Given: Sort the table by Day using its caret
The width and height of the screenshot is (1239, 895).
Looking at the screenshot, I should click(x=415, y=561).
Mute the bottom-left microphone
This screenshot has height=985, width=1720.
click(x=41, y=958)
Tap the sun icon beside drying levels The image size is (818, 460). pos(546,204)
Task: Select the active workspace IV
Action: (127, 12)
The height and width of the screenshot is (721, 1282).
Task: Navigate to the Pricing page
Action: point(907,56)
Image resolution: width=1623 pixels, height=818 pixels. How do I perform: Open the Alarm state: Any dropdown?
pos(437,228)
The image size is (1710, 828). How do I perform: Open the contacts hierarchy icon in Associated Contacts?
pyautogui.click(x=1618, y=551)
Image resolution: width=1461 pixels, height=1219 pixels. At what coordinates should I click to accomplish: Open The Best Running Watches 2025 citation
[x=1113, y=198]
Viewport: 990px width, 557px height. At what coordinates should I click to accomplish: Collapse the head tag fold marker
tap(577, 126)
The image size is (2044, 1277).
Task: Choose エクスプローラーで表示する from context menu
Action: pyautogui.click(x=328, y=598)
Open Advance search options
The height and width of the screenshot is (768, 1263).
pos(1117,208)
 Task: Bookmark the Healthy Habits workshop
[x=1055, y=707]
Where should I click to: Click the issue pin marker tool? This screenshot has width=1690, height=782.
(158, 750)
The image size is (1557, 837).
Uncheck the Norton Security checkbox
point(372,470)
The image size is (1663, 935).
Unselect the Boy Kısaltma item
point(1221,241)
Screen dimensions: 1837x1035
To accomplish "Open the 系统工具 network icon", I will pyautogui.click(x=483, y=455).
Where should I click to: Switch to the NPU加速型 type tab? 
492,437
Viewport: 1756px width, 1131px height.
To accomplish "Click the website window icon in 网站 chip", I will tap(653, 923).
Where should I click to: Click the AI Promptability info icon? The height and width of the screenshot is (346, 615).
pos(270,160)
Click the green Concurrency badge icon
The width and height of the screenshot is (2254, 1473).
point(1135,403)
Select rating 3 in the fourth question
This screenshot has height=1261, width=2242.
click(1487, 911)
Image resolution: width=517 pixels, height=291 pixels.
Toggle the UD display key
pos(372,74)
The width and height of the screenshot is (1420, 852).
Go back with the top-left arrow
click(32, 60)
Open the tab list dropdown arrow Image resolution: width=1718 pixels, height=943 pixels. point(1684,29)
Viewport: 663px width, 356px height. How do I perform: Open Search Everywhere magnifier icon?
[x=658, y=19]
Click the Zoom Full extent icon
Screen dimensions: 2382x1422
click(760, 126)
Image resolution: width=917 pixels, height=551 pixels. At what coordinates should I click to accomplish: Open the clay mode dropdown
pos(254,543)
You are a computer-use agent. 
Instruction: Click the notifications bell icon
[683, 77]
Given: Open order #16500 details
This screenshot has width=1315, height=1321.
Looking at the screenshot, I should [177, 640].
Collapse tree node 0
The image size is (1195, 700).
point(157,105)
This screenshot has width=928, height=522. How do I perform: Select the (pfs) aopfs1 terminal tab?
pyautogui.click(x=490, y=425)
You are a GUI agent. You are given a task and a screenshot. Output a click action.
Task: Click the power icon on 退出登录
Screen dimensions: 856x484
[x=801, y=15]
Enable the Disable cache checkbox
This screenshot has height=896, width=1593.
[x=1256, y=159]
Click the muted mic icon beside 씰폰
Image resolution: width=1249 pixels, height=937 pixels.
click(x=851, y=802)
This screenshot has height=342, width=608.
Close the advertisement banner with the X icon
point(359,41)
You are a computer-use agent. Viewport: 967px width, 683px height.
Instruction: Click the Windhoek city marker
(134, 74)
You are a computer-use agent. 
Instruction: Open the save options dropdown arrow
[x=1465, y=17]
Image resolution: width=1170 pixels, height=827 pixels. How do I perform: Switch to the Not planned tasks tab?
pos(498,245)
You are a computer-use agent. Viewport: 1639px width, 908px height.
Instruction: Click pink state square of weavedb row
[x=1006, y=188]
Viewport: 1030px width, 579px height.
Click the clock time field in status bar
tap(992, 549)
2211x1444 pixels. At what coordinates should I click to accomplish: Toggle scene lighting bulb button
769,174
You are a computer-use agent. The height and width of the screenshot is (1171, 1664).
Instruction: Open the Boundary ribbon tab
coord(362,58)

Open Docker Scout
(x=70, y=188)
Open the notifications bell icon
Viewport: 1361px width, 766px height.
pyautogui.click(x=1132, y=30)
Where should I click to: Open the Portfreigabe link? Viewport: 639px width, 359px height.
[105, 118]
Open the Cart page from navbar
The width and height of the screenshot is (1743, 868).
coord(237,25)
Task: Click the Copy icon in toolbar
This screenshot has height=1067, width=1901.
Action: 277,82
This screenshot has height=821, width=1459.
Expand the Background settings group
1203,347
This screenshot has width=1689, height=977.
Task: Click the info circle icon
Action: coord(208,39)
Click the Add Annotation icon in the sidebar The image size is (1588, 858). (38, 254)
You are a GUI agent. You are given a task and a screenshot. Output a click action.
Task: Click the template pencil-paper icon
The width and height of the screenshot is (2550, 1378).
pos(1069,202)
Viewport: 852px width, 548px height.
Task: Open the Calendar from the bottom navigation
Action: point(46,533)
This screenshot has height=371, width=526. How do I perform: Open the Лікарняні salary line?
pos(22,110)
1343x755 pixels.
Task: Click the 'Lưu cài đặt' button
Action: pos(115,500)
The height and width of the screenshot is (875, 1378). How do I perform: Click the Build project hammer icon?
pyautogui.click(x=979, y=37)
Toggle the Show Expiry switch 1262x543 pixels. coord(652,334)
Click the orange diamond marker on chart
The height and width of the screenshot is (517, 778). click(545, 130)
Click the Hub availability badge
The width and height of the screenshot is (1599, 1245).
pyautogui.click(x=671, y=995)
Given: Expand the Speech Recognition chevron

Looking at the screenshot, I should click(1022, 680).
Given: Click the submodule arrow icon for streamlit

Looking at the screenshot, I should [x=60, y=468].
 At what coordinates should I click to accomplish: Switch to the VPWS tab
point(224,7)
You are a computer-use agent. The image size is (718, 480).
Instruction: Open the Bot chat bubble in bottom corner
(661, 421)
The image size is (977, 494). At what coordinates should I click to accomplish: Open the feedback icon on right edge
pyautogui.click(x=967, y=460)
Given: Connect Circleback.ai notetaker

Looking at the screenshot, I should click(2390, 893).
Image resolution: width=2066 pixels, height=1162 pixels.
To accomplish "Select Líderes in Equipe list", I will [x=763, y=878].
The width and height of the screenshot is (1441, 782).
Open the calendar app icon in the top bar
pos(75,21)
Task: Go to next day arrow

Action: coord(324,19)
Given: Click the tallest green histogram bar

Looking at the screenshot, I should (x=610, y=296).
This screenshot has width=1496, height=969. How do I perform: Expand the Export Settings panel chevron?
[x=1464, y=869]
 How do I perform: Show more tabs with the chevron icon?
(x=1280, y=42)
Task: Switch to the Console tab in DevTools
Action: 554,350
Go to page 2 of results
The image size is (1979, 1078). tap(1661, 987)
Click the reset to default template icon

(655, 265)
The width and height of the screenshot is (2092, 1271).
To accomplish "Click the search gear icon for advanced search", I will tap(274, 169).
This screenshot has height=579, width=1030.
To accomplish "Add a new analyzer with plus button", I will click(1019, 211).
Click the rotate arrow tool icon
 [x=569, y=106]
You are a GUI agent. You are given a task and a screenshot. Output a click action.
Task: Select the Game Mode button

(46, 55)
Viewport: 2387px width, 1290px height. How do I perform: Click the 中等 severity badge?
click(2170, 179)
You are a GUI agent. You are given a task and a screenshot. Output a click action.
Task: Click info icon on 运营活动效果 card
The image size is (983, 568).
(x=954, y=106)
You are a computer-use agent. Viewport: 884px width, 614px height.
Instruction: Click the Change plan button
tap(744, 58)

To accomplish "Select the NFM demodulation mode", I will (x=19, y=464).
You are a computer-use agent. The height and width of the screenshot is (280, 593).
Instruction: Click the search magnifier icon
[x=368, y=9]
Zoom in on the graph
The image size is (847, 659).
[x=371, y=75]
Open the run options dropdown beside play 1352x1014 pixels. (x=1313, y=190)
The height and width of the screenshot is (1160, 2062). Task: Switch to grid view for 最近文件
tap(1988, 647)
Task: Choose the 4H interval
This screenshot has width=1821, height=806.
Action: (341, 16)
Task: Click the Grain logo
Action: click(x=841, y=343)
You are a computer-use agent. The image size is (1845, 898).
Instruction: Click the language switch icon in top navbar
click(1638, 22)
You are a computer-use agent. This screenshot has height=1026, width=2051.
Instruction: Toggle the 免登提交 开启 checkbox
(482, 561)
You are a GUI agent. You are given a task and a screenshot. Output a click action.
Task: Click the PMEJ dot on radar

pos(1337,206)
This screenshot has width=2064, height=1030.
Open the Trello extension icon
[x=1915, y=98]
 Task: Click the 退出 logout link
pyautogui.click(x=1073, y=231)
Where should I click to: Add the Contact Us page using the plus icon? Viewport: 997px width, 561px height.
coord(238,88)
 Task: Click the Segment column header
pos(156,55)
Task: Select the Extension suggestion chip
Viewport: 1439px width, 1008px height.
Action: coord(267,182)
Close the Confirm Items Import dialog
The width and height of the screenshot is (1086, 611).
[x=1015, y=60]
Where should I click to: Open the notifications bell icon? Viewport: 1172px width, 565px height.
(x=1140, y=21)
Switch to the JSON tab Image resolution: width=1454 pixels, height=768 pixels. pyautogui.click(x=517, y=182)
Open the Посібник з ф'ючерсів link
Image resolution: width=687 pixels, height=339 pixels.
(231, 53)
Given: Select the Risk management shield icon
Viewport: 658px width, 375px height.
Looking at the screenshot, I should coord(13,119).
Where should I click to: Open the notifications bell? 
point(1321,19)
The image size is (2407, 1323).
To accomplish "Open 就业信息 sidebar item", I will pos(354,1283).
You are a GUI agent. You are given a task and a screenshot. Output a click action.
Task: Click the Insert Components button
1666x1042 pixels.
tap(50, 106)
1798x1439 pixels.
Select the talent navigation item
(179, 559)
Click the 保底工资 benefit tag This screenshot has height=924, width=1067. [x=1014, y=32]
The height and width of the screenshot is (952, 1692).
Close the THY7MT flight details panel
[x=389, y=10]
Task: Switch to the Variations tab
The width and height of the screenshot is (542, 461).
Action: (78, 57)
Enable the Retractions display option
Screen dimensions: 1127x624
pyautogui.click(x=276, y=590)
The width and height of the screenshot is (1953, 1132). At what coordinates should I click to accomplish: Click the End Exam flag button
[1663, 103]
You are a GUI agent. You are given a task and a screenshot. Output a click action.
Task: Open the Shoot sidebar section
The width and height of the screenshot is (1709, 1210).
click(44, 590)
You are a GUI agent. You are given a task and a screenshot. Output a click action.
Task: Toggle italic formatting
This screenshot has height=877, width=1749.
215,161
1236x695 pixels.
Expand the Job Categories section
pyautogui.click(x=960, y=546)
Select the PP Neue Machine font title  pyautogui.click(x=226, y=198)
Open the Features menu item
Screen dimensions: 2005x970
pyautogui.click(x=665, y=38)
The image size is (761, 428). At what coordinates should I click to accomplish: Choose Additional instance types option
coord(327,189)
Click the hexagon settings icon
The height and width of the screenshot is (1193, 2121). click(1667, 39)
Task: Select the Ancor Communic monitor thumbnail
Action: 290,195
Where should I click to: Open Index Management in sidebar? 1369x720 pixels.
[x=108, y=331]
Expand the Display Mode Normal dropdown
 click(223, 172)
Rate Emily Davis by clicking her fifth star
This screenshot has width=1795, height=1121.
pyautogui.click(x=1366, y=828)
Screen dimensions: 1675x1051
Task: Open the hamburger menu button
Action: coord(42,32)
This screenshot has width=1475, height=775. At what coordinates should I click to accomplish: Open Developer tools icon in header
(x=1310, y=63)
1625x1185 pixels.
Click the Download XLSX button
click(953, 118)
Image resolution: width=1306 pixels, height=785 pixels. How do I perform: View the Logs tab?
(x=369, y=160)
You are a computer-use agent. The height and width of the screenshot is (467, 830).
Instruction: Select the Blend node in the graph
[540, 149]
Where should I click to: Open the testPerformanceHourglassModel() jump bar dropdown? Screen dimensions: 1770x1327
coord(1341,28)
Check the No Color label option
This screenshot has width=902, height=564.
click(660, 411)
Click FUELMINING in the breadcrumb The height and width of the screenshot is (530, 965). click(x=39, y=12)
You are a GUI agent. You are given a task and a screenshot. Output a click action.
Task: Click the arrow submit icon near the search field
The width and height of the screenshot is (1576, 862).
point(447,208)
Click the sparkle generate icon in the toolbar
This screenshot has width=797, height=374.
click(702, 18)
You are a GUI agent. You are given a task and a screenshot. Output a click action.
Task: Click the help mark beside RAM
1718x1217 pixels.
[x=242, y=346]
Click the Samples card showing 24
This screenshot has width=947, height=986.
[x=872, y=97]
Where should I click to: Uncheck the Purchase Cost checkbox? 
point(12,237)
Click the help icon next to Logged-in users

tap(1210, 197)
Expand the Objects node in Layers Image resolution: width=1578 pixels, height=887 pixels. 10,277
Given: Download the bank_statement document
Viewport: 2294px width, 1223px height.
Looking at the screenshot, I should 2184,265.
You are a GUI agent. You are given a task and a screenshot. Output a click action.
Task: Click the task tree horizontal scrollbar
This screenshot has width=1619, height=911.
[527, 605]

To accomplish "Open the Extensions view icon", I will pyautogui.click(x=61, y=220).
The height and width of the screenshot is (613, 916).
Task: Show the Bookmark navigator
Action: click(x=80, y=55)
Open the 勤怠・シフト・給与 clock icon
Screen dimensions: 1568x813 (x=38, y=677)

- _TASK INSTRUCTIONS_
If a line above holds the string "toolbar", return it as it stands.

- _PROBLEM SOLUTION_
Task: Click the Copy icon in toolbar
Click the sparkle generate icon in the toolbar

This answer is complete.